Rishi Sunak is expected to strike an upbeat tone for Wednesday's budget despite the cost-of-living crisis. Credit: PA

As I said on News at Ten last night, the chancellor’s Budget today will be more generous than many expected - because economic growth is much faster than the Office for Budget Responsibility forecast in March. As I also pointed out, this faster growth is a double-edged sword. On the one hand it is inflating tax revenues, which is good for the public finances.

On the other, it is inflating prices, due to capacity constraints and associate supply chain problems, which is bad for the cost of living.
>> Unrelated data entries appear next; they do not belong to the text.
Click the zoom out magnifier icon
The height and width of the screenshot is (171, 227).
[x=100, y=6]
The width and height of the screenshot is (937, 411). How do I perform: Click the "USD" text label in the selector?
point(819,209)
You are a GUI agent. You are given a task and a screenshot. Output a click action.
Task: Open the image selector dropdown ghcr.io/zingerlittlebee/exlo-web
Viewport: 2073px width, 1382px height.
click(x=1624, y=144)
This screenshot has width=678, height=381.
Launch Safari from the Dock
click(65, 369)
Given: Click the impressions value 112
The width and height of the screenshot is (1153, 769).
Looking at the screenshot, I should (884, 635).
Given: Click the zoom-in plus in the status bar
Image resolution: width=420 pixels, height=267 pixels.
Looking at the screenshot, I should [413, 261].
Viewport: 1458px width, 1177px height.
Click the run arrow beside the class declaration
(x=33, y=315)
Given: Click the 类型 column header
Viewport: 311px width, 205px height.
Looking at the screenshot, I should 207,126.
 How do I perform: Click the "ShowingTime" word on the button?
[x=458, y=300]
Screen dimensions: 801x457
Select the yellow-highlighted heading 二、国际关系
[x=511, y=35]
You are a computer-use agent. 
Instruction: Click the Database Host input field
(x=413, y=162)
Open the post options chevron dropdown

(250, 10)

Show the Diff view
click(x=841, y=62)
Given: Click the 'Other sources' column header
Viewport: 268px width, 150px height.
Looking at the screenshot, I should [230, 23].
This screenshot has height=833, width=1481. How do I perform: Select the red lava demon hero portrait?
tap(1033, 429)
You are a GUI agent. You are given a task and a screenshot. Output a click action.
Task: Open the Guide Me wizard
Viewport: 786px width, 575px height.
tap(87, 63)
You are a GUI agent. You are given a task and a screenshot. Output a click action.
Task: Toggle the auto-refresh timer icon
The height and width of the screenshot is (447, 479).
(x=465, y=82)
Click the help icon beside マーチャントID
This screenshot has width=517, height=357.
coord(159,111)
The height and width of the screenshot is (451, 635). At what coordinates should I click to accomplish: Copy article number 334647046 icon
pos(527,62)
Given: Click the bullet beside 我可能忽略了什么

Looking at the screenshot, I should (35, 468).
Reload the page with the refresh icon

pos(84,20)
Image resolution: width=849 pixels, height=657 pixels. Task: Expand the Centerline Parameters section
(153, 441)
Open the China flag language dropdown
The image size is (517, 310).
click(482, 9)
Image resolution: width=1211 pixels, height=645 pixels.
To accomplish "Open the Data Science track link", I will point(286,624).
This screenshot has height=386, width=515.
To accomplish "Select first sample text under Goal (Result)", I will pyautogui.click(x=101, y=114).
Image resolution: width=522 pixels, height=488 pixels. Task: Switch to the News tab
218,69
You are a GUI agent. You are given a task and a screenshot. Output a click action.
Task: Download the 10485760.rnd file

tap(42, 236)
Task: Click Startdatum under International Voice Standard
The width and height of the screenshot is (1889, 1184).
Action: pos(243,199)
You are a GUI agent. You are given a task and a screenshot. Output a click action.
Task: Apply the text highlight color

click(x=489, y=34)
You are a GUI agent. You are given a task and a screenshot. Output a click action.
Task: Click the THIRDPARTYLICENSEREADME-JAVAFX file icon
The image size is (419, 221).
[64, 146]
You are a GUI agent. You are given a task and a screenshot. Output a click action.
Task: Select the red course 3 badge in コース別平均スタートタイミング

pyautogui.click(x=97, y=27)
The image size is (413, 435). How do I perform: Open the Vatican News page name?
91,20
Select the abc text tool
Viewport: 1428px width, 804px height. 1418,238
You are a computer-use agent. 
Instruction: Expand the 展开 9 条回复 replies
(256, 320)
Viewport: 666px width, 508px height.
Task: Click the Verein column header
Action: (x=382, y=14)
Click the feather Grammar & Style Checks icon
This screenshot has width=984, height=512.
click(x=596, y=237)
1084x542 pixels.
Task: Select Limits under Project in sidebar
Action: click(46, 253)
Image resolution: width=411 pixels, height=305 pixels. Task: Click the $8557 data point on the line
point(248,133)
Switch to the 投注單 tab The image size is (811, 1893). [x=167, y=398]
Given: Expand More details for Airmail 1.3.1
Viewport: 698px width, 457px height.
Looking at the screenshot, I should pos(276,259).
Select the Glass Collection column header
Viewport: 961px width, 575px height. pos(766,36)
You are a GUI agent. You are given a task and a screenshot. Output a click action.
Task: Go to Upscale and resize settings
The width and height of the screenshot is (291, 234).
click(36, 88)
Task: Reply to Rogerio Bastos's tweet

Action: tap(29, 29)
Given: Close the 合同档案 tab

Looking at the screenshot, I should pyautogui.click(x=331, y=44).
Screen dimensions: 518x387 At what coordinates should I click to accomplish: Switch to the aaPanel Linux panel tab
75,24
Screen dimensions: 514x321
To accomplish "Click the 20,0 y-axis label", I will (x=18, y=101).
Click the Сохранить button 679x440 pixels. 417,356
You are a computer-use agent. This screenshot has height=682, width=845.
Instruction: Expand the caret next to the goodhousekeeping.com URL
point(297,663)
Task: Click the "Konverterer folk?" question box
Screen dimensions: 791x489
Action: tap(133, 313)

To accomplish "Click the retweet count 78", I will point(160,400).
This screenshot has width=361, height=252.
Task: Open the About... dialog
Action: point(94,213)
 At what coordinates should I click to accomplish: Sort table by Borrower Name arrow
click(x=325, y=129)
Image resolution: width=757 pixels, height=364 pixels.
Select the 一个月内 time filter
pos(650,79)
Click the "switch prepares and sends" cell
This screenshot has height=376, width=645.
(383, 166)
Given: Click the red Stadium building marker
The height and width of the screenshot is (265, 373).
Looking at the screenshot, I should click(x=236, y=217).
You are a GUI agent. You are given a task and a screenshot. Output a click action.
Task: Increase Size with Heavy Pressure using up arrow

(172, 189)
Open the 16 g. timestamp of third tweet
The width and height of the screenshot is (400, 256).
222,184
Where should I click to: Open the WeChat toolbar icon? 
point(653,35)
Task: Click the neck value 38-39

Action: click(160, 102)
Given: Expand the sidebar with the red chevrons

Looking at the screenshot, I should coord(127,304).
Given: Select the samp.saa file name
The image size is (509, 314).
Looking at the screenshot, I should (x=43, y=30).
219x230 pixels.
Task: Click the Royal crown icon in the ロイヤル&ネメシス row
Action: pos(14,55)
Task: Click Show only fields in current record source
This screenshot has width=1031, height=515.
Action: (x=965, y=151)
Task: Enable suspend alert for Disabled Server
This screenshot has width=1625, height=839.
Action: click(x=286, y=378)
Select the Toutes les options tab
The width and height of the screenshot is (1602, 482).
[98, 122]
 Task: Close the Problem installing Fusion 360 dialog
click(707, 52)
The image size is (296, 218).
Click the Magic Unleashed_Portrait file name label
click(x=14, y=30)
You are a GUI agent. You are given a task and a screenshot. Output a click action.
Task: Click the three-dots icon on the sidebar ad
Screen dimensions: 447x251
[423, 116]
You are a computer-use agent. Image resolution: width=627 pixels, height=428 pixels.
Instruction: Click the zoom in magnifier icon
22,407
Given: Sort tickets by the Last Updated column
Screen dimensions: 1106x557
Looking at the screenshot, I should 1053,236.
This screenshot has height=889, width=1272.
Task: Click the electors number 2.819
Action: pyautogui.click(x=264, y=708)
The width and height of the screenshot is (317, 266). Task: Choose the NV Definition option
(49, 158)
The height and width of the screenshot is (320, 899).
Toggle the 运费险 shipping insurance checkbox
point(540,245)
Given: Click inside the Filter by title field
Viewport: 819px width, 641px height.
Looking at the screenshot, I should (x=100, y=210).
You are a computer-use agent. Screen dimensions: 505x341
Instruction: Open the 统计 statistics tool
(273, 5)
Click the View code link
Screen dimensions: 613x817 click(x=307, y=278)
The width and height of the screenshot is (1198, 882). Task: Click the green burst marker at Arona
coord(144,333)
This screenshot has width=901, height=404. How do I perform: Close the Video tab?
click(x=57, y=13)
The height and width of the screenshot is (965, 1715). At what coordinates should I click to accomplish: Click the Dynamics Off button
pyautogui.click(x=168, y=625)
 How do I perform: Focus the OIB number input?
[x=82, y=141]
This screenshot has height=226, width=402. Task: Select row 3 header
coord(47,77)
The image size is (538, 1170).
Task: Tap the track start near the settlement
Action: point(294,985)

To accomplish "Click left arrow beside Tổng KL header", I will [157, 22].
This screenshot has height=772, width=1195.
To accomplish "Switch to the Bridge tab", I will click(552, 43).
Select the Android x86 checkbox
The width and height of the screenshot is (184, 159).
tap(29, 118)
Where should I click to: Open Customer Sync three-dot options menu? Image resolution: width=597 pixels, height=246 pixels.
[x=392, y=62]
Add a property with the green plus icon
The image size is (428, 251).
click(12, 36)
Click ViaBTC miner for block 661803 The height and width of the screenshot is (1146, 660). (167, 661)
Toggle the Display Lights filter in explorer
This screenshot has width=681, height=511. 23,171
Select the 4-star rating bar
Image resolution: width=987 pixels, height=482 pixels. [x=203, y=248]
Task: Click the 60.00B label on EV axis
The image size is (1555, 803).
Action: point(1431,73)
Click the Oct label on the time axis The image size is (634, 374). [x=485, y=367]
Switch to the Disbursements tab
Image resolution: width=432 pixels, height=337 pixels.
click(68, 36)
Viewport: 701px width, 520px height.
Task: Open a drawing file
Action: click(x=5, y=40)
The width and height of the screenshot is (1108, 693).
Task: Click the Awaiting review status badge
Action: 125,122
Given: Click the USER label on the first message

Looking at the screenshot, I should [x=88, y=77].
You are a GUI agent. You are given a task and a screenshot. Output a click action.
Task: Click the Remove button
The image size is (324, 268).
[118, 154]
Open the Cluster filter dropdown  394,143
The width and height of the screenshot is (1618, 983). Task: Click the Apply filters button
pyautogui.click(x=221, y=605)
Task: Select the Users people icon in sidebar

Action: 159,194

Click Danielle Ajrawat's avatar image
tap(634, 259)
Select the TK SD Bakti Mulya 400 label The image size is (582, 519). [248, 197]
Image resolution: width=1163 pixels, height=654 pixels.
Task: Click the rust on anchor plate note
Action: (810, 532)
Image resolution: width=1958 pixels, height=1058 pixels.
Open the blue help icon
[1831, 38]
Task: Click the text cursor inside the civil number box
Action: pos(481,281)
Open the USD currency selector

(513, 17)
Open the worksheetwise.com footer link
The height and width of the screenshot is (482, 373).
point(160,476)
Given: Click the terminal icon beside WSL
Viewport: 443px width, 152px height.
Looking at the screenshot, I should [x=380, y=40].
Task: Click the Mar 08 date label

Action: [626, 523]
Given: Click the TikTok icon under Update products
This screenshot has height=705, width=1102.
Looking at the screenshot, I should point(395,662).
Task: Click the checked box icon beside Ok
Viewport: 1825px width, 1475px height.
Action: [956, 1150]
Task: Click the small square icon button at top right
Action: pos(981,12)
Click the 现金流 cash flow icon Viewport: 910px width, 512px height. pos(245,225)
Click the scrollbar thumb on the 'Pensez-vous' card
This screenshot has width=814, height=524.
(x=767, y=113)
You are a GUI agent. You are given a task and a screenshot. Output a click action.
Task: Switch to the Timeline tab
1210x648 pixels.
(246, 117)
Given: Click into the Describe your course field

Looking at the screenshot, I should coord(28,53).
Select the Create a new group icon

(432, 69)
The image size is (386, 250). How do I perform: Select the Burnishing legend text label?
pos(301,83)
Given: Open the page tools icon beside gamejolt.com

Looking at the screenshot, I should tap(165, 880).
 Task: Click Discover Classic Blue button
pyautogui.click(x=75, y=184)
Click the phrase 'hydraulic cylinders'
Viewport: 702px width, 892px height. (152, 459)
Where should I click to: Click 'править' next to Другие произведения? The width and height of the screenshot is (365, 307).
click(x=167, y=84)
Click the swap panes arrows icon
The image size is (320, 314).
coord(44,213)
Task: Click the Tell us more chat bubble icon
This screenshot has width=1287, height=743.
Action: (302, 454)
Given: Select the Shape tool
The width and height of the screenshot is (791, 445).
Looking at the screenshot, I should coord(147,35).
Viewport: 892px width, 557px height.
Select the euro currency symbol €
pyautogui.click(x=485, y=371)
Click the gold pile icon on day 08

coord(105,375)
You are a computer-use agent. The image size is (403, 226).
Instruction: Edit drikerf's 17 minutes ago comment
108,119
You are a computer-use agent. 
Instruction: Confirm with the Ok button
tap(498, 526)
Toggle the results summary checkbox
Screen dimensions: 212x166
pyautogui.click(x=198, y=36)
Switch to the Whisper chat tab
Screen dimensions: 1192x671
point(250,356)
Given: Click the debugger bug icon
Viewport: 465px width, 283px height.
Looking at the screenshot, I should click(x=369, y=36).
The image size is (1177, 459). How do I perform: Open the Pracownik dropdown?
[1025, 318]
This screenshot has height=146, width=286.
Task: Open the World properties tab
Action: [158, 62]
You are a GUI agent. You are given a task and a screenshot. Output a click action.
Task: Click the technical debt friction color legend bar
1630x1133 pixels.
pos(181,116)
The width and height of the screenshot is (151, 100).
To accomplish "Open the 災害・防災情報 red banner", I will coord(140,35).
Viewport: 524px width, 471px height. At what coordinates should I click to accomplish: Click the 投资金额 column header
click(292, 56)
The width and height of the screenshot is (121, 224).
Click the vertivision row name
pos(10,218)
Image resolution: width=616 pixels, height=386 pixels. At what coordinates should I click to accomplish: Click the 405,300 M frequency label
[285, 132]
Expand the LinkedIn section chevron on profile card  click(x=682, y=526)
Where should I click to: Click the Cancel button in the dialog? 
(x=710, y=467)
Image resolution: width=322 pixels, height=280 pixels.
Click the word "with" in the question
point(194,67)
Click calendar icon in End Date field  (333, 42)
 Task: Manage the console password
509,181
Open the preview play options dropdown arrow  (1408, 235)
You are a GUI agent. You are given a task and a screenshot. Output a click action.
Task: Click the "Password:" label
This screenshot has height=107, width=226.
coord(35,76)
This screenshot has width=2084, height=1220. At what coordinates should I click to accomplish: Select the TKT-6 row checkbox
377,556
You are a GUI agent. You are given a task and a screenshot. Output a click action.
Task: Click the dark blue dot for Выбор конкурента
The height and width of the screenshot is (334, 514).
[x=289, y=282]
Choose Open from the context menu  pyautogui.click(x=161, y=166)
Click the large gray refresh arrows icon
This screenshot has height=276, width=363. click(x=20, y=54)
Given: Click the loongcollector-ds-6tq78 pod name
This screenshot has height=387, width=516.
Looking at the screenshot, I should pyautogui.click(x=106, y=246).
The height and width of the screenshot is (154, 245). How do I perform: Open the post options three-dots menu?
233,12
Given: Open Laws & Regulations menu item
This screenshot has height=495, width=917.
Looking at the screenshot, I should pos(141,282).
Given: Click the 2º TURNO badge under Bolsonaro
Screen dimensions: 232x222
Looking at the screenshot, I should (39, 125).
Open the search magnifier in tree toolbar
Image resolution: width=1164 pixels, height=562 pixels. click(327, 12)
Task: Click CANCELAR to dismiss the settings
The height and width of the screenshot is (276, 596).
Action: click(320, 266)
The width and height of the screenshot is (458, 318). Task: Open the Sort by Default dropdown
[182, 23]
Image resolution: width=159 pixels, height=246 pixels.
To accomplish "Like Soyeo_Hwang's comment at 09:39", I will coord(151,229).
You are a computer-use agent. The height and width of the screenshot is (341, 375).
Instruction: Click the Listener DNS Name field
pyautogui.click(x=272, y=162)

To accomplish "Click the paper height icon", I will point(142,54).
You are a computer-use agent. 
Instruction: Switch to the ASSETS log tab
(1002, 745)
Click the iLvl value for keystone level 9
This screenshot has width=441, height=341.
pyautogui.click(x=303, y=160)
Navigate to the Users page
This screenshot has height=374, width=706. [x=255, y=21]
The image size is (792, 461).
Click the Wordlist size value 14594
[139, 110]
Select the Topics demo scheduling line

On Tuesday's News At Ten, Political Editor Robert Peston looked ahead to what is expected to be a "generous" Budget

Of course if Rishi Sunak has more to spend than he thought even in the summer - when he signalled a definitive break with austerity by saying day-to-day spending would rise every year for three years by a significant three percent more than inflation - his big budget judgement is how to divvy up his windfall between: 1) Benefit increases and tax cuts to help poorer people cope with the surge in the cost of living. 2) More cash to help with a really serious public service crises, such as the log jam in the courts, local authorities under extreme pressure and children from the poorest households whose education was hardest hit by Covid-19. 3) The end of those massive Covid-19 pandemic deficits and a clear route to matching day-to-day spending with tax revenues within three years (achieving a surplus on the “current budget”, in the jargon). In Sunak’s 55 minute speech at around 12.30 today, I would expect to hear about action on all three fronts (my colleague Anushka Asthana reported a few weeks ago that the Treasury was looking at adjusting so-called taper rates on Universal Credit, which would mean low earners would lose less benefit when the minimum wage increases by 6.6% next April). Sunak will be judged as a chancellor on his revealed preferences, his choices, when helping the poorest versus fixing austerity-starved public services versus stabilising the public finances. It is a big day for him - and for us.